In the records that follow, find each line containing "agent" and copy it.

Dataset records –
=-=-=-=-=
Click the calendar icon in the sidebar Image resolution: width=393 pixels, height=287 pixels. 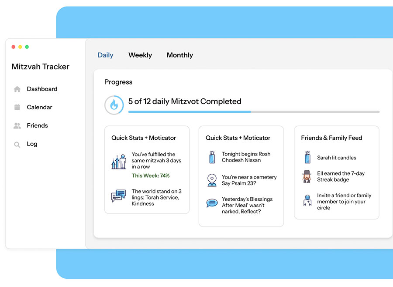pyautogui.click(x=17, y=107)
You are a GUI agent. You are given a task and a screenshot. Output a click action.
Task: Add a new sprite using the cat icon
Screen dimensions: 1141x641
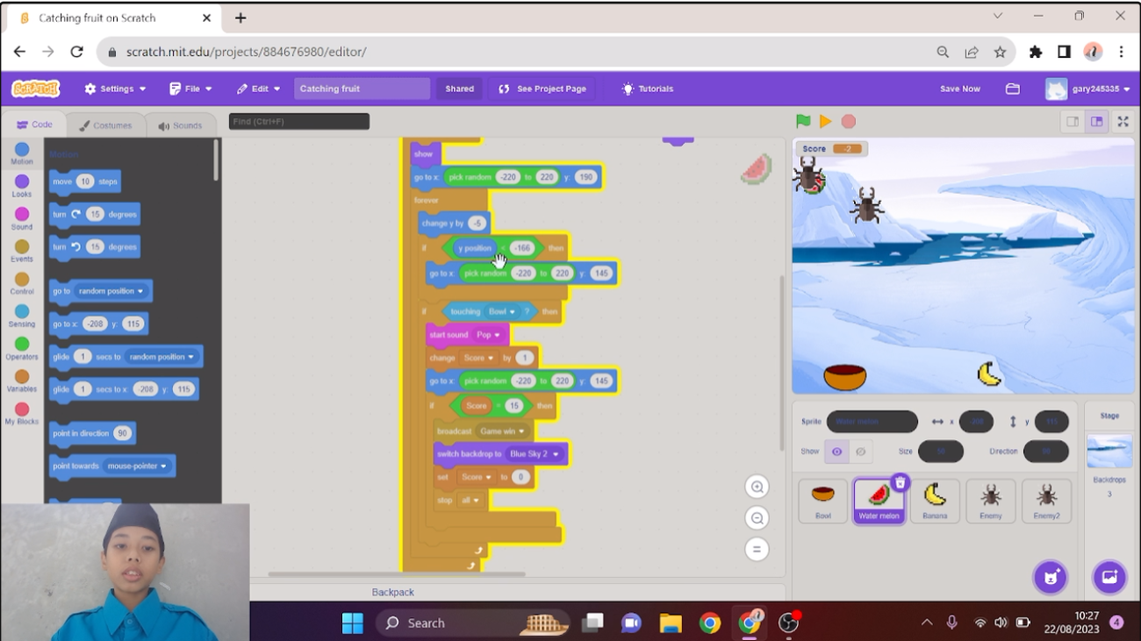click(1050, 577)
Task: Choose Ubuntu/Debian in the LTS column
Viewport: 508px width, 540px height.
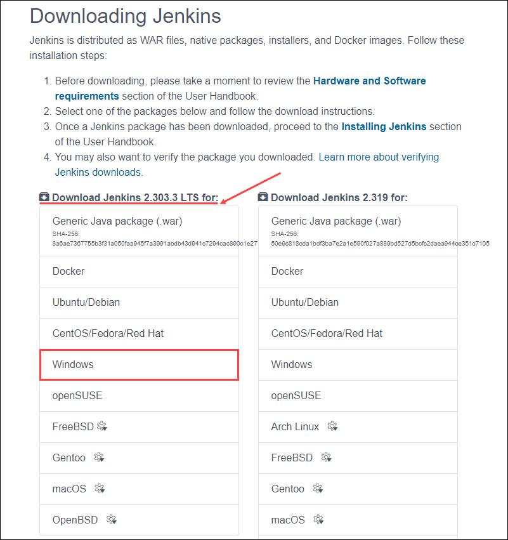Action: pos(85,302)
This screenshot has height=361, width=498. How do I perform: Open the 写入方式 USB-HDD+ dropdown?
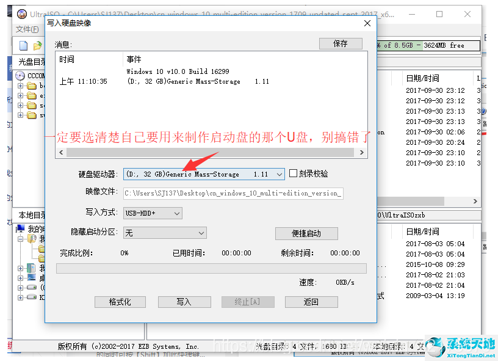[x=153, y=213]
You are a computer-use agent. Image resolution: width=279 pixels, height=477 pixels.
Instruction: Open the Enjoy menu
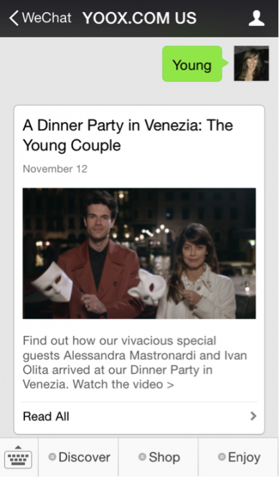(x=239, y=457)
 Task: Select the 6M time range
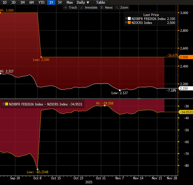click(x=31, y=2)
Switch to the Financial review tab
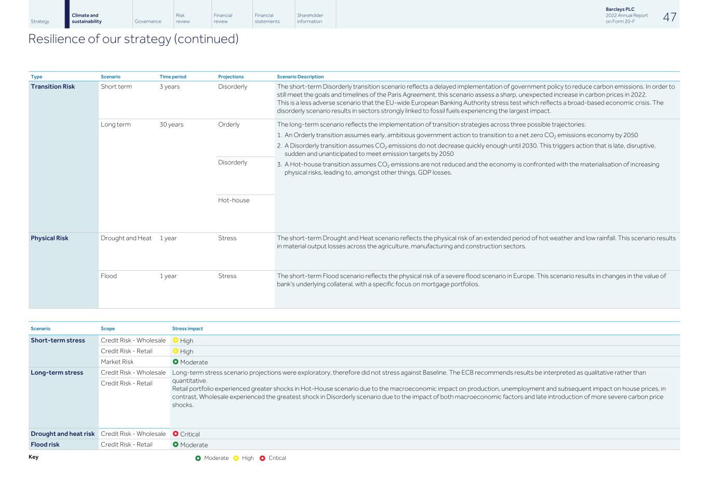 click(x=223, y=19)
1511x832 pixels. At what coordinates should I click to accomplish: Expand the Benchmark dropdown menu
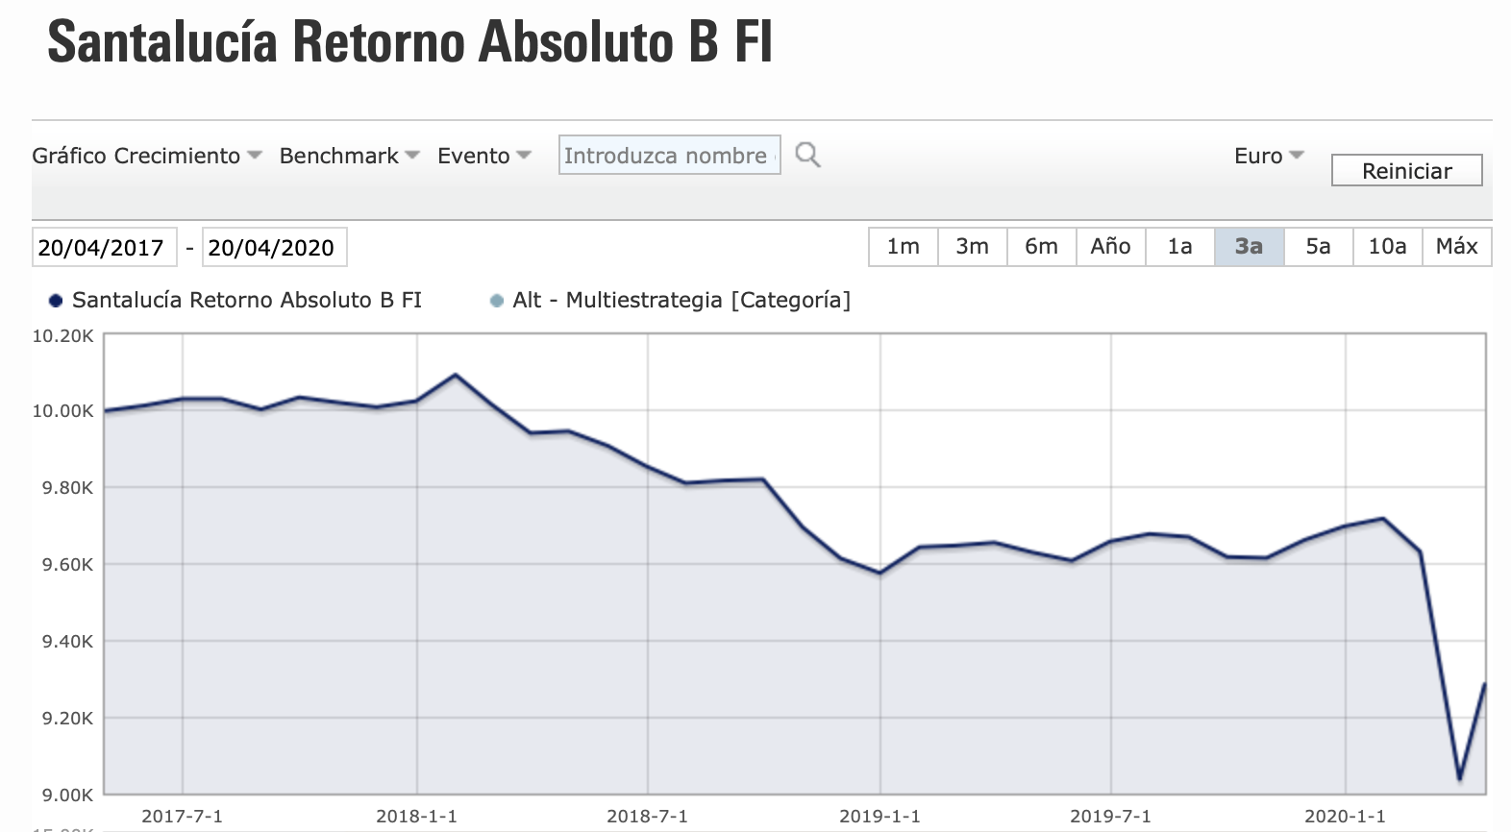click(x=349, y=156)
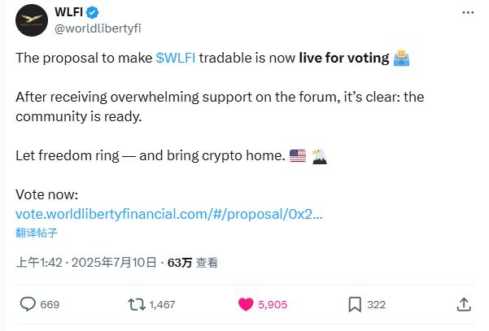Click the WLFI display name
Screen dimensions: 489x331
(x=68, y=12)
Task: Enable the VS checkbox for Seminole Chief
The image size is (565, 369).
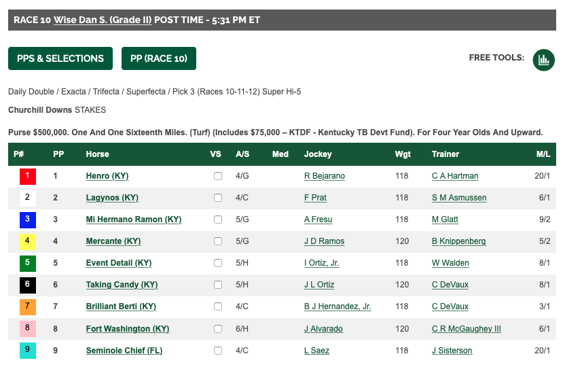Action: (218, 351)
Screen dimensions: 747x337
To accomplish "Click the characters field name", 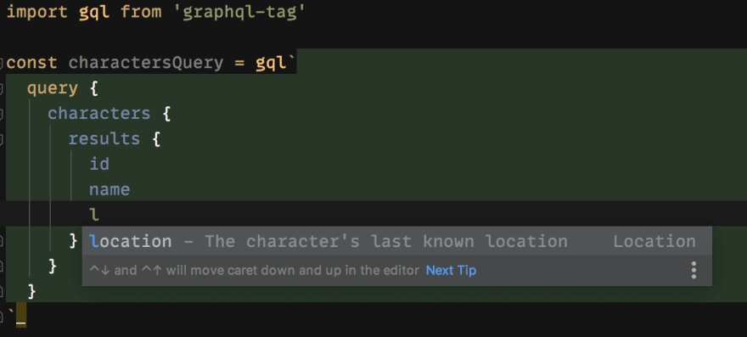I will (99, 114).

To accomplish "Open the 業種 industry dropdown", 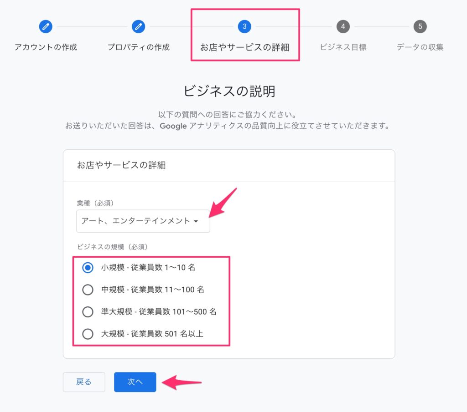I will click(x=143, y=221).
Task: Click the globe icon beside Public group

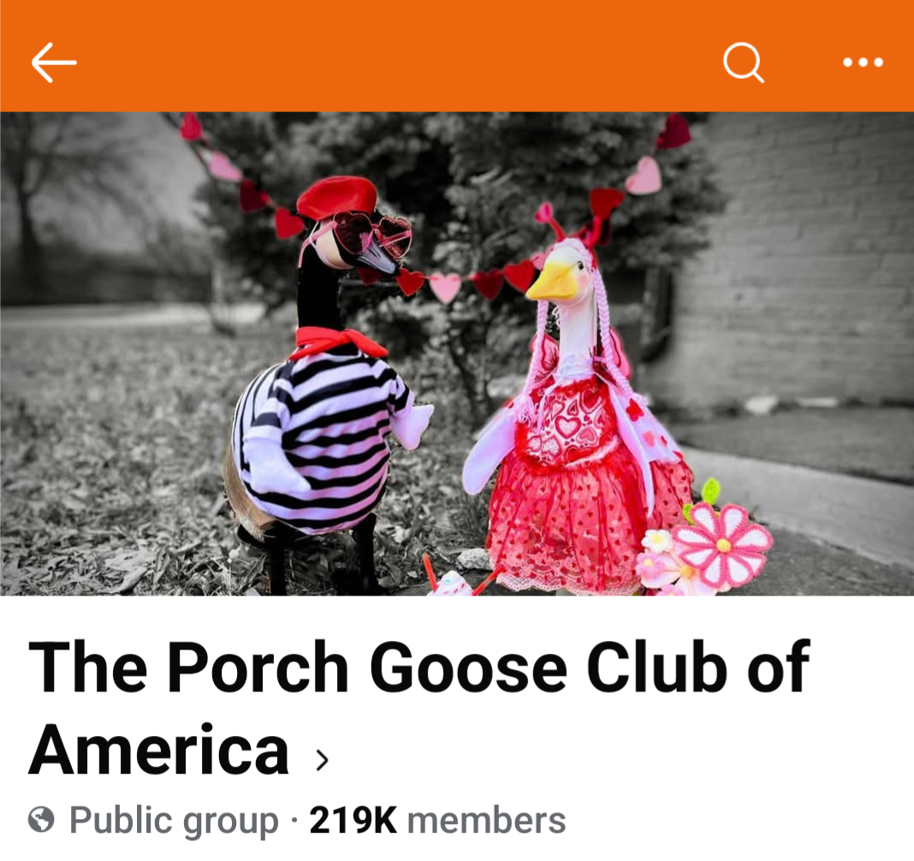Action: coord(41,820)
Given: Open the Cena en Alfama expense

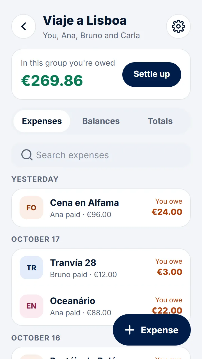Looking at the screenshot, I should [x=101, y=208].
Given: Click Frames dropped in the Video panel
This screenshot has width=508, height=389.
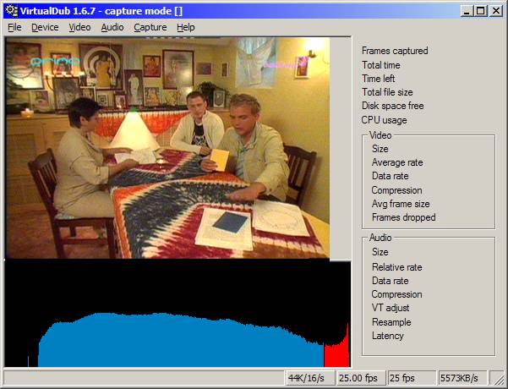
=-=-=-=-=
Answer below –
You are a GUI agent. You are given a task and a screenshot. Output a click action.
You are a computer-use agent. Image resolution: width=279 pixels, height=477 pixels.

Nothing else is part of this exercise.